Pharmacoeconomics is a branch of health economics that analyzes the economic impact and cost-effectiveness of pharmaceuticals.1 This definition has been broadened to include not only the economic costs but also the quality-of-life or humanistic consequences of drug therapy. Evaluation of therapeutic protocols and guidelines also is included in pharmacoeconomic studies.2 It has been suggested that health economics can help answer two fundamental questions: (1) Is a given therapy (or program) worth using when compared with alternatives? (2) Should a portion of available healthcare resources be allocated to a given therapy or program?3

Since the term was first used in 1986, pharmacoeconomics has evolved in complexity and applicability.2 Although still not required by the U.S. Food and Drug Administration (FDA), clinicians, administrators, and healthcare systems are mandating that economic information be added to the clinical effectiveness information for new therapies before a drug is added to a formulary.
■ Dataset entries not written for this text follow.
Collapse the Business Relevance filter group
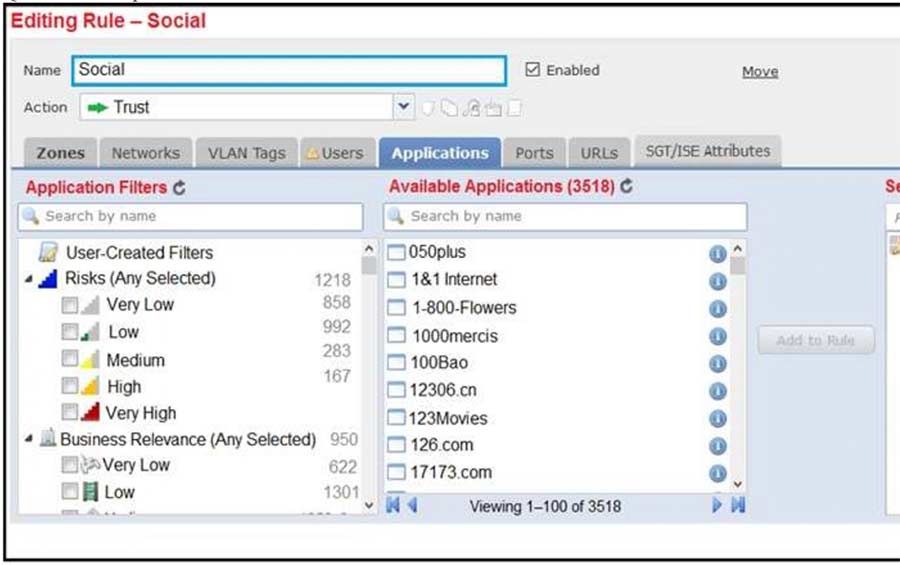The width and height of the screenshot is (900, 565). tap(28, 439)
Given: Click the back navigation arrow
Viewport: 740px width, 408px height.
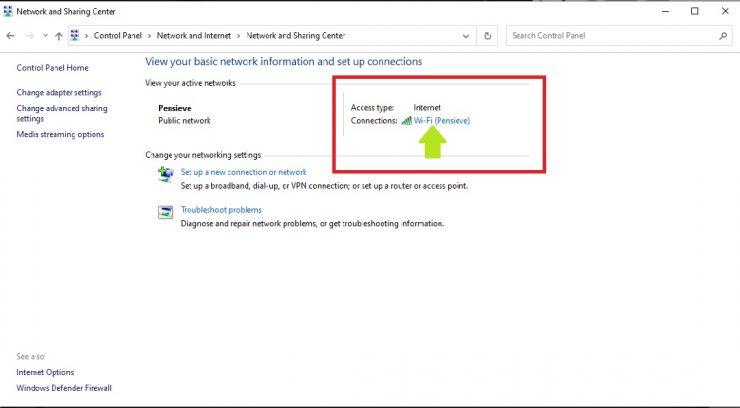Looking at the screenshot, I should click(10, 36).
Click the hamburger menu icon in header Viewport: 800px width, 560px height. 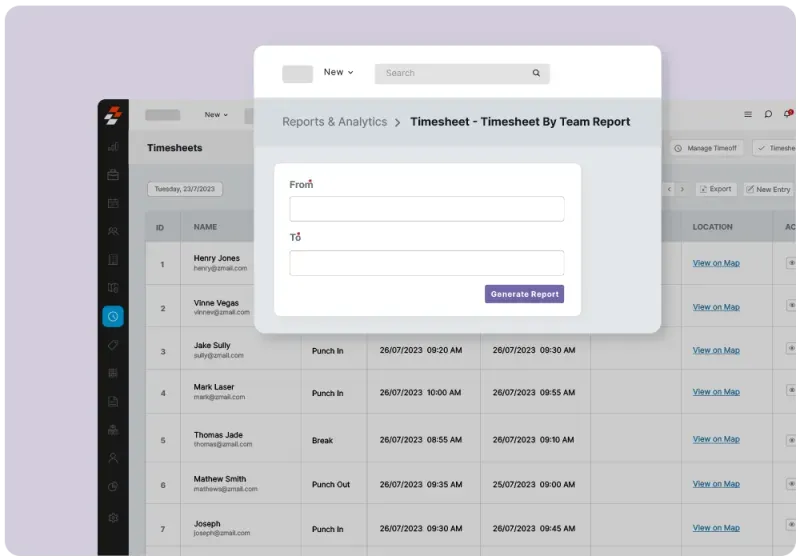(x=748, y=114)
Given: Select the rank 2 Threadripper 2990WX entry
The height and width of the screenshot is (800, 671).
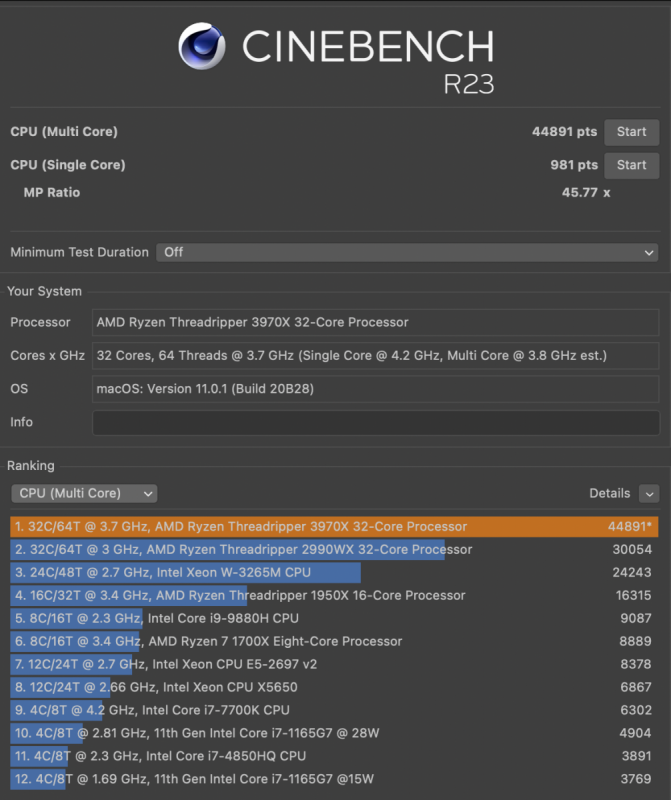Looking at the screenshot, I should (300, 549).
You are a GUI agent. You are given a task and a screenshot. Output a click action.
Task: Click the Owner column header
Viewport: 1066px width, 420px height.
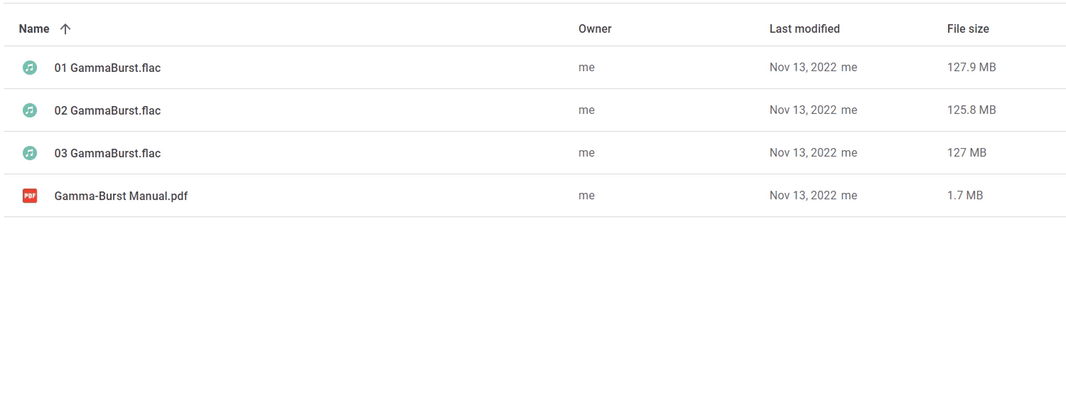coord(595,29)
The Academy of Managed Care Pharmacy (AMCP) published the Format for Formulary Submissions, Version 3.0 as a template pharmaceutical manufacturers can use when submitting drugs for health system review.4 The goal of these guidelines is to ensure that all new products bring added clinical as well as economic value to the insured population. As such, pharmacoeconomic data can lead to more informed decisions being made about selecting a particular drug for a patient or healthcare system. A recent survey of 540 pharmacy directors revealed that 37% had their staffing budgets reduced in the past 6 months5; 56% had to reduce their drug expenditures by 2% to 5%, and 25% reported reductions of 6% to 10%. This can translate into several million dollars cut from drug budgets. Hospital administrators are increasingly focusing on pharmacy costs. Whereas CEOs of hospitals did not rank drug expenditures in their top 20 concerns for 1996, the repeat survey in 2000 yielded drug expenditures as the seventh most important concern.6 In fact, drug and technology costs were second only to decreased reimbursement, whereas drugs offered the single greatest opportunity for cost savings.
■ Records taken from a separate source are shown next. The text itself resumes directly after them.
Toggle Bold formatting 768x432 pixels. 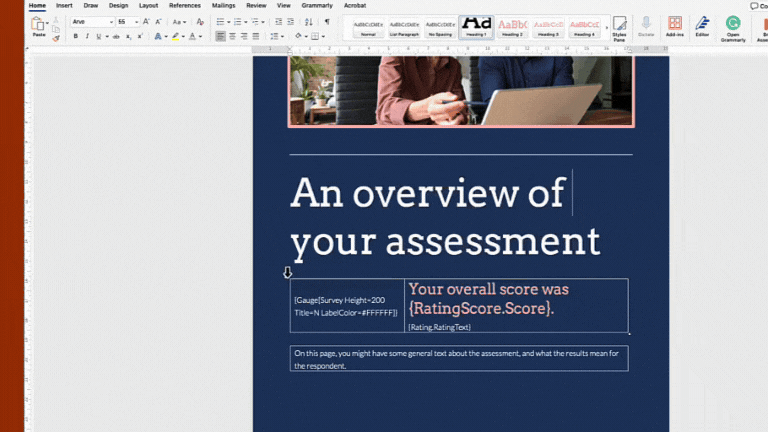click(x=75, y=36)
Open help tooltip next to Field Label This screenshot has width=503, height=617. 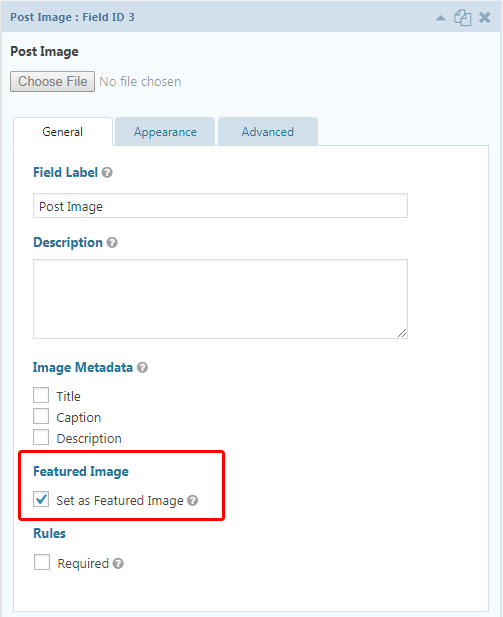tap(107, 172)
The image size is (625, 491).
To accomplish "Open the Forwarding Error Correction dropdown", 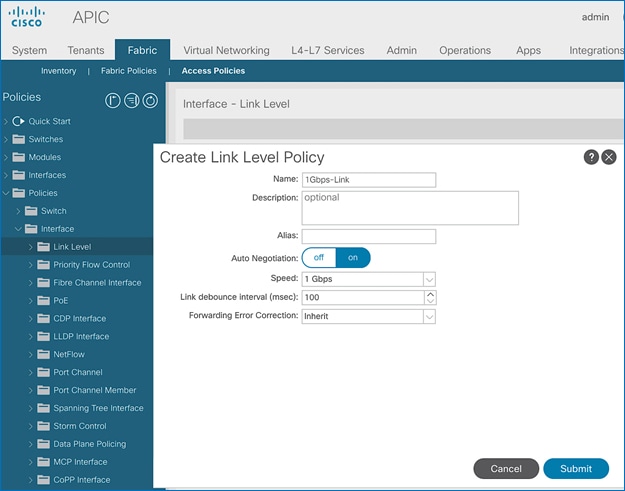I will tap(429, 317).
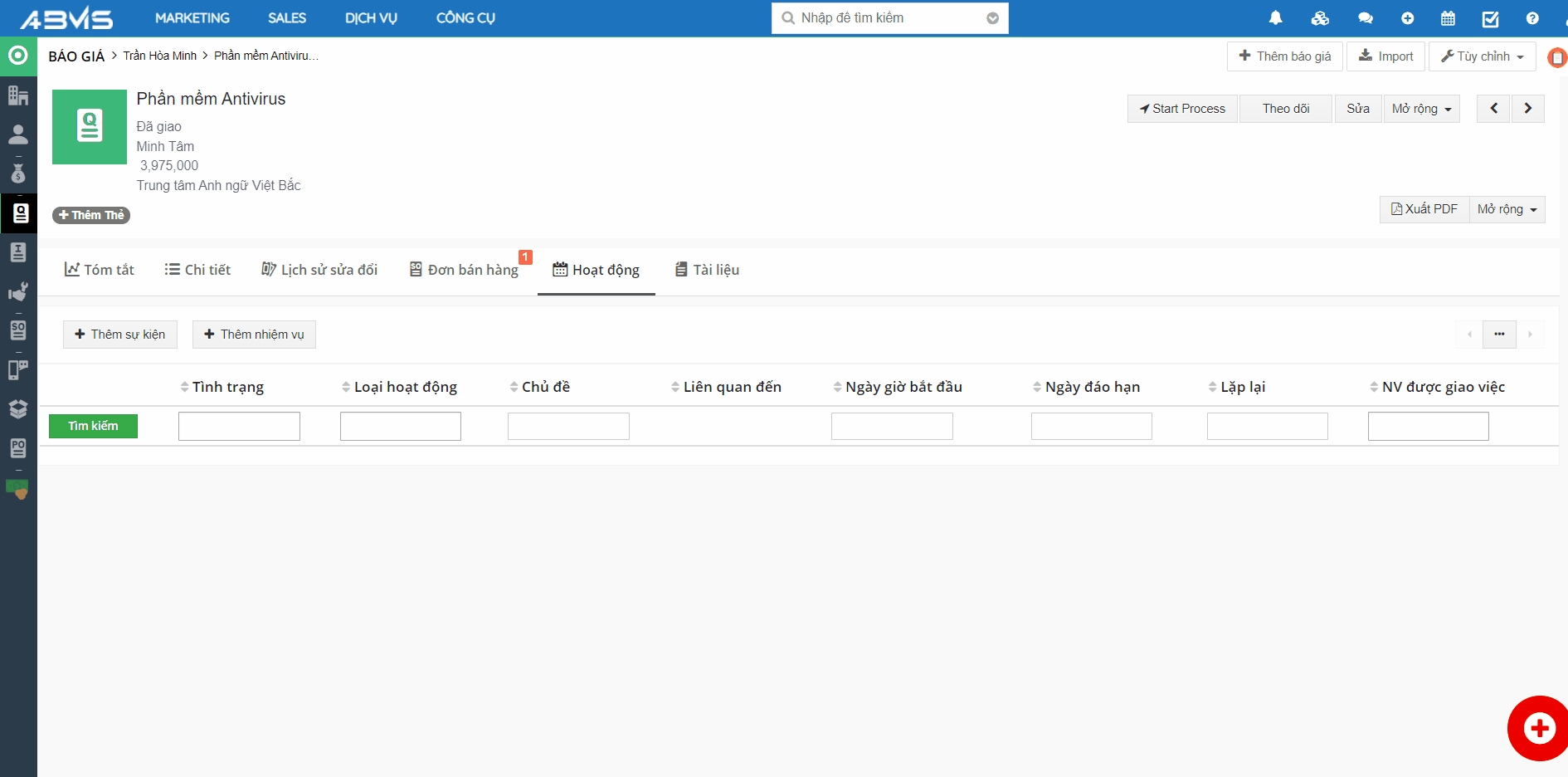Click the Chủ đề filter input field

pyautogui.click(x=568, y=427)
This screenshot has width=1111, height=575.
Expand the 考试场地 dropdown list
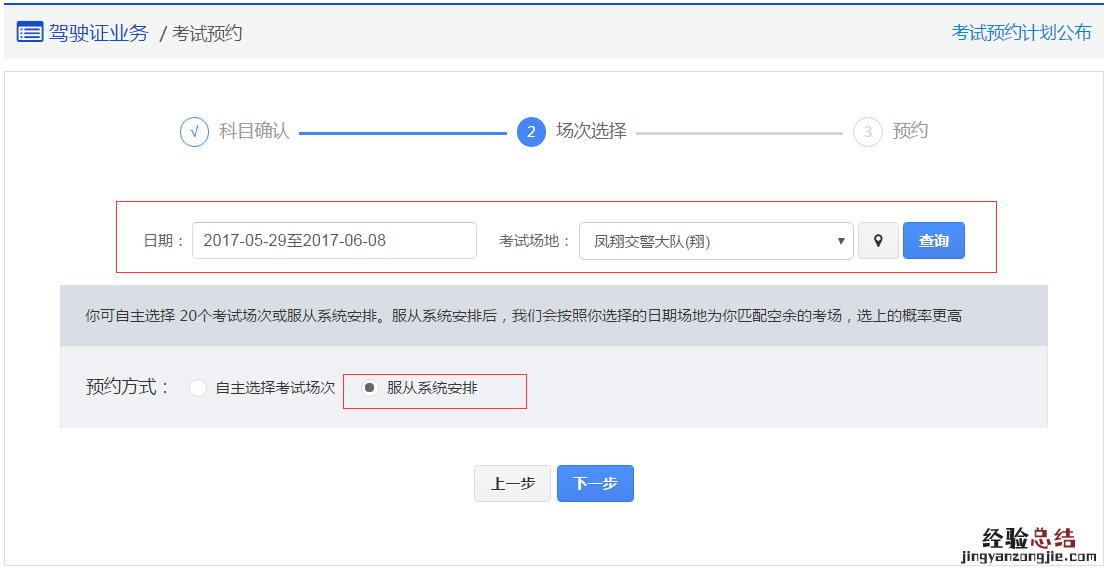point(716,241)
image Economics of Health Care in the Intensive Care Unit

One of the catalysts driving the growth of pharmacoeconomics is the staggering cost of health care. In 2009, healthcare spending in the United States increased to a total of $2.6 trillion, and it is projected to be 4.7 trillion in 2019, which would represent 19.3% of the U.S. Gross Domestic Product (GDP).7 Hospital sector spending in the United States increased 86% in 2009 to $761 billion.

U.S. prescription drug expenditures were $300 billion in 2009, representing a 5% increase from 2008.8 Data in nonfederal hospitals for 2008 reveal that drug expenditures increased by 2.1% to $27 billion, and injectable drugs accounted for 71% of these expenditures.8 In 2008, the top 10 therapeutic classes accounted for 73% of hospital drug expenditures, with antineoplastic agents being the highest expenditure at $3.3 billion. The top two individual drugs in 2008 were enoxaparin at $1.1 billion and immune globulin at $868 million.
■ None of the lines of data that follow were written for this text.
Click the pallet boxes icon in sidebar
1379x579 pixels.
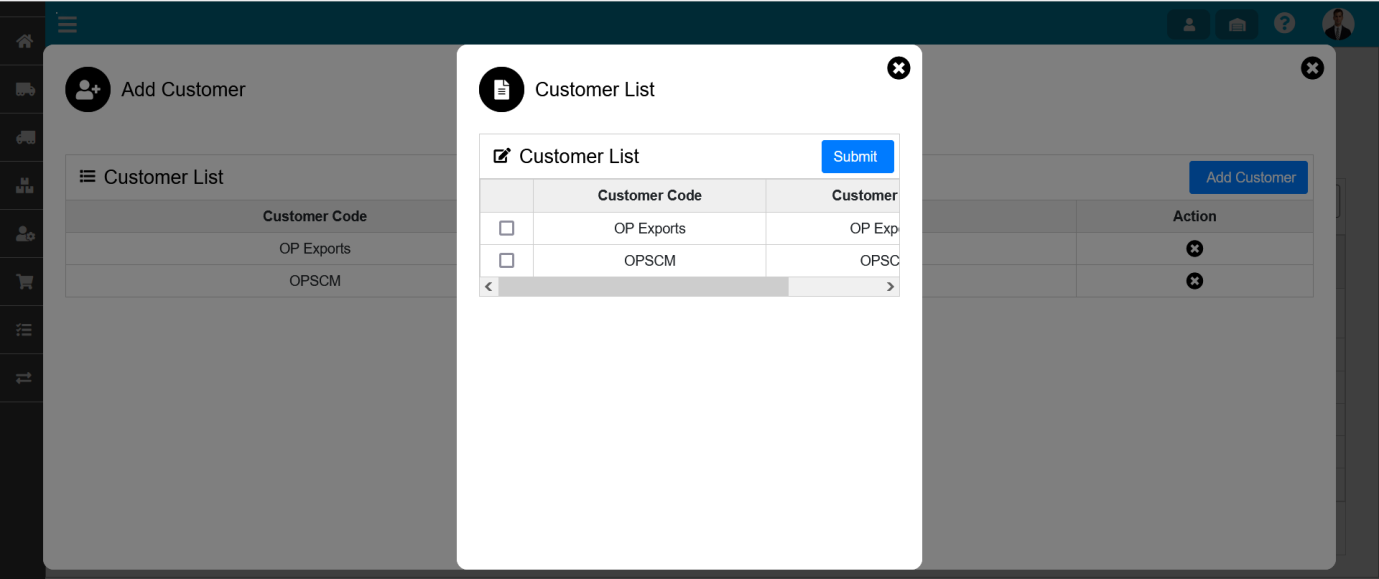coord(24,186)
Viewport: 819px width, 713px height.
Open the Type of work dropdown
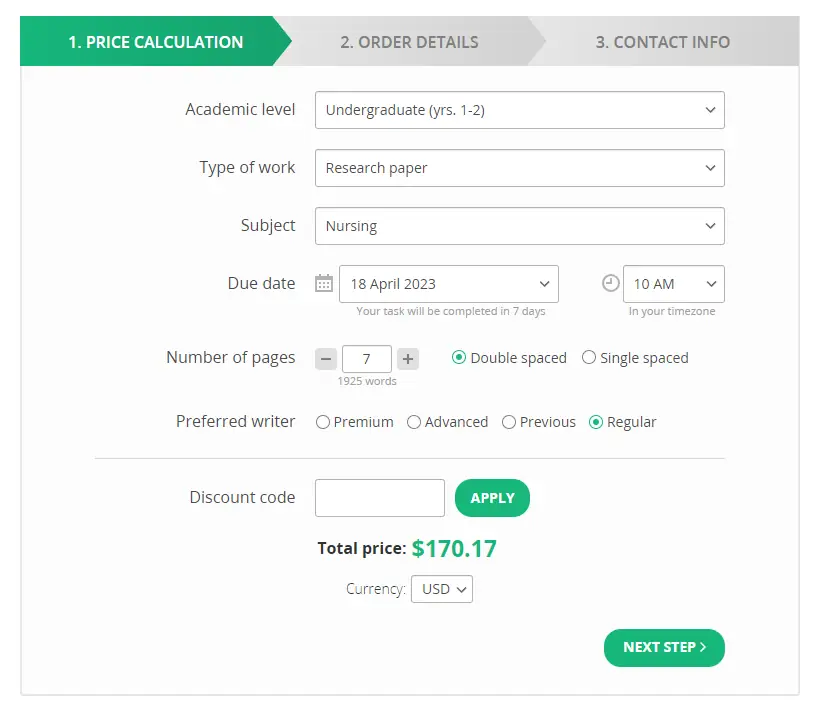pyautogui.click(x=519, y=168)
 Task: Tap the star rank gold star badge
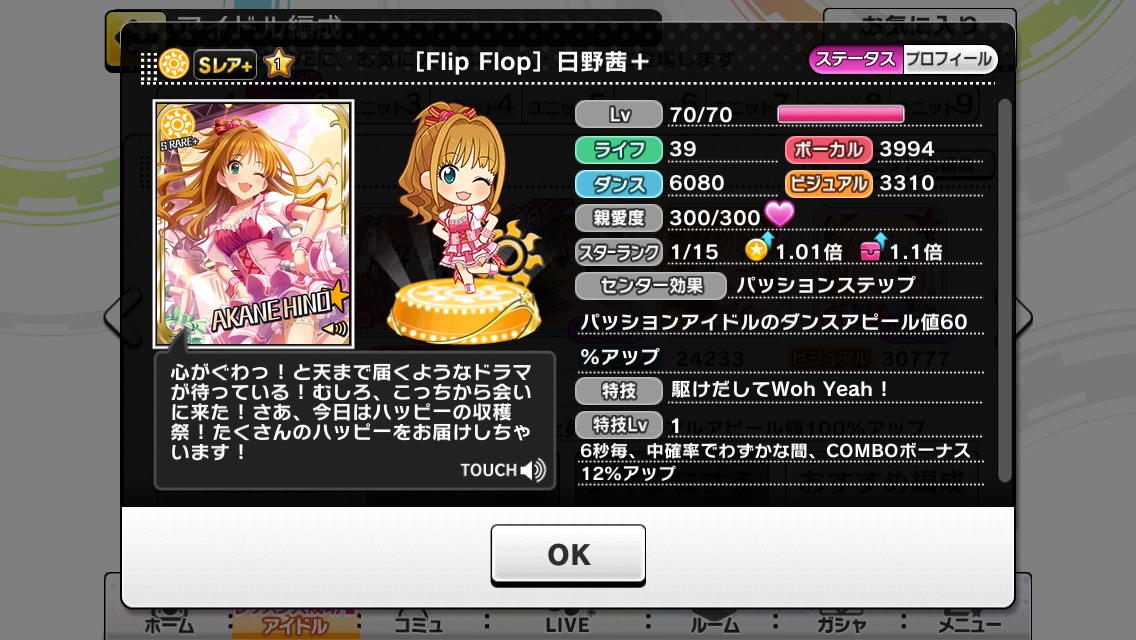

The cost of drug therapy is complex and comprises multiple components. Table 190-1 summarizes the cost of the drug product versus the cost of complications.9 It is easy to obtain data on acquisition costs of drugs and materials to prepare and administer drugs. Determining the cost of drug failures or adverse drug events is far more challenging, however, and often is not considered. The estimated annual costs of drug-related problems in the United States increased from $77.6 billion in 1995 to $155 billion in 2000.10

TABLE 190-1 Cost of a Drug Versus Cost of a Complication

Cost of a Drug Cost of a Complication
Acquisition cost Increased morbidity cost
Associated material preparation and delivery cost Increased mortality cost
Number of doses per day cost Increased total cost
Route of administration cost Increased length of stay
Labor preparation and administration cost Increased intensity of care
  Decreased patient satisfaction

Intensive care units (ICUs) consume significant hospital resources. Quantifying costs attributable to ICU care is complex, since both patients and their costs are constantly being shifted to and from the ICU, and different hospitals use different cost accounting systems. However, the large economic burden of the ICU is out of proportion to the number of ICU beds in the institution. In 2005, 95,000 ICU beds accounted for only 7% of all inpatient beds in the United States yet consumed about 13% of inpatient costs, or $82 billion annually.11 Furthermore, this figure represents 4% of national health expenditures. The cost of an ICU day is estimated to be three to four times the cost of a ward day and has increased 30% from 2000 to 2005.12 One study reported that daily ICU costs averaged $3518 during 2000-2005,12 but a large database of more than 50,000 patients from 252 ICUs revealed a mean ICU cost of $19,725.13 Daily ICU costs were greatest on day 1 (average $7728), decreased on day 2 (average $3872), and stabilized on day 3 and beyond at approximately $4200 in 2009 dollars. Mechanically ventilated patients had the highest ICU costs; use of a ventilator increased average daily cost by $1800 compared to ICU patients who were not receiving mechanical ventilation. Therapeutic interventions that can reduce ICU length of stay by even 1 day can have a significant impact on total hospital costs, particularly in patients requiring mechanical ventilation. Cost saving initiatives are particularly relevant in this setting, since only 83% of hospital costs are covered for Medicare patients with an ICU admission.14 This discrepancy can result in a $5.8 billion loss to hospitals when ICU care is required.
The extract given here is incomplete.